Going into a gig with unrealistic expectations of your time investment or earning potential can lead to disappointing results. Read on to learn more about some of the personal financial opportunities the gig economy presents, as well as a few potential pitfalls you'll want to keep an eye out for.
What financial opportunities does the gig economy present?
Short-term or independent contractor positions can allow workers the flexibility to work on multiple jobs or projects at once. Many full-time employers require their employees to sign exclusivity or non-compete agreements, restricting their ability to seek outside employment, and those who put 40 hours a week or more into one job are unlikely to want to take on many other outside responsibilities in their limited free time.

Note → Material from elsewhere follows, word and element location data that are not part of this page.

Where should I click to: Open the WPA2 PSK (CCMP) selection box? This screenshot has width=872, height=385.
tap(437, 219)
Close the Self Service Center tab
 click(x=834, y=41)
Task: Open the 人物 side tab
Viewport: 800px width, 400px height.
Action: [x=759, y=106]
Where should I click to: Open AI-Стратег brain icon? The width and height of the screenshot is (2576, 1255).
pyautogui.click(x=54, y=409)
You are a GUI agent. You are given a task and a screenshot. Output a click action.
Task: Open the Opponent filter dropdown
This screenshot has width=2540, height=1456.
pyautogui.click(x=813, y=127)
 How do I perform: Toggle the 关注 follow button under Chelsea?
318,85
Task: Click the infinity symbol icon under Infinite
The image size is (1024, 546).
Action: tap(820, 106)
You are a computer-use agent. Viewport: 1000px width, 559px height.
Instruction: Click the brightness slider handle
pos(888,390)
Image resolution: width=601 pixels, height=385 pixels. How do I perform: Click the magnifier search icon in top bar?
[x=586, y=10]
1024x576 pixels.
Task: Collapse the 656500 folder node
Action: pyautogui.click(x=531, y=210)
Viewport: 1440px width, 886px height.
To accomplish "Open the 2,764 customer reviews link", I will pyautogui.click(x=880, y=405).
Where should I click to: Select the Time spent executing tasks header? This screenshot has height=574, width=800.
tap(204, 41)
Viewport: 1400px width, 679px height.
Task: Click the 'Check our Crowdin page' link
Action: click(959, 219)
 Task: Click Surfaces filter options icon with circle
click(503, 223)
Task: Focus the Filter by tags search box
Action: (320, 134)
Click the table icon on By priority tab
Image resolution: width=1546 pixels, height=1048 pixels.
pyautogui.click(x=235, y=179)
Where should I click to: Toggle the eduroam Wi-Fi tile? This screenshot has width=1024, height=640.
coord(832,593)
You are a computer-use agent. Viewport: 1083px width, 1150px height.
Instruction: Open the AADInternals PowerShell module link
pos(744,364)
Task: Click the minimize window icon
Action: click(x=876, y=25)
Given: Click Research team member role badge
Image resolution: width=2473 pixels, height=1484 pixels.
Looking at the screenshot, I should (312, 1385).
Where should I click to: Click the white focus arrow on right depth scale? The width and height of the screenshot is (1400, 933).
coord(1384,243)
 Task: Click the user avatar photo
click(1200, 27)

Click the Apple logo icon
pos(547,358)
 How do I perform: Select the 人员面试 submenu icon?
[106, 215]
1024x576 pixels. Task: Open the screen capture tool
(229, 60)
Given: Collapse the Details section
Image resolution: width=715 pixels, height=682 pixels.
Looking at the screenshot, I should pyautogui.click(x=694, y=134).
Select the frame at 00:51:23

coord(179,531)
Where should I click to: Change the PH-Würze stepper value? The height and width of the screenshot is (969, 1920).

In contrast, those working in the gig economy can put in as many hours as they need to achieve their financial goals–no more and no less. For some, this can mean taking on extra jobs to save for a specific purpose, like putting money into a vacation fund or paying for holiday gifts. For others, working a limited number of gigs may be a way to stay active in their career field without seeking out a 40-hour-per-week obligation.
What are some potential financial drawbacks?
While this flexibility presents nearly boundless opportunities, there are some other financial considerations you'll need to take into account, often related to services that were quietly performed by your prior employers.
Tax Issues
The U.S. Tax Code is complicated, and even those who regularly prepare and file their own taxes may find certain parts confusing. Unfortunately, those who transition from W2 to 1099 employment often find themselves struggling with tax issues.
A recent survey conducted by the National Association of the Self-Employed reported that a staggering 33 percent of respondents didn't realize they needed to file quarterly estimated tax payments on their self-employment income, while 40 percent of respondents confessed that they weren't setting aside money to pay this tax bill.
This lackadaisical approach to tax planning can have dire consequences. Failure to pay estimated taxes throughout the year can result in an underpayment penalty, and for those who aren't setting aside tax money, being hit with a giant tax bill on April 15 can be a quick path into high-interest debt. It's important to delve deeper into your required tax payment and recordkeeping requirements to ensure you don't end up in hot water with the IRS.
Budgeting Considerations
Most states have wage and hour laws that dictate the frequency with which employees must be paid, mandating weekly, biweekly, or bimonthly paychecks. However, these rules don't always apply to the self-employed, and you could find yourself being paid on an irregular or infrequent schedule.
Because of this, keeping a handle on your budget is crucial. Depending on your pay schedule, you may opt to pay all your monthly bills on the same day with the prior month's income or instead stagger your due dates to give yourself some breathing room.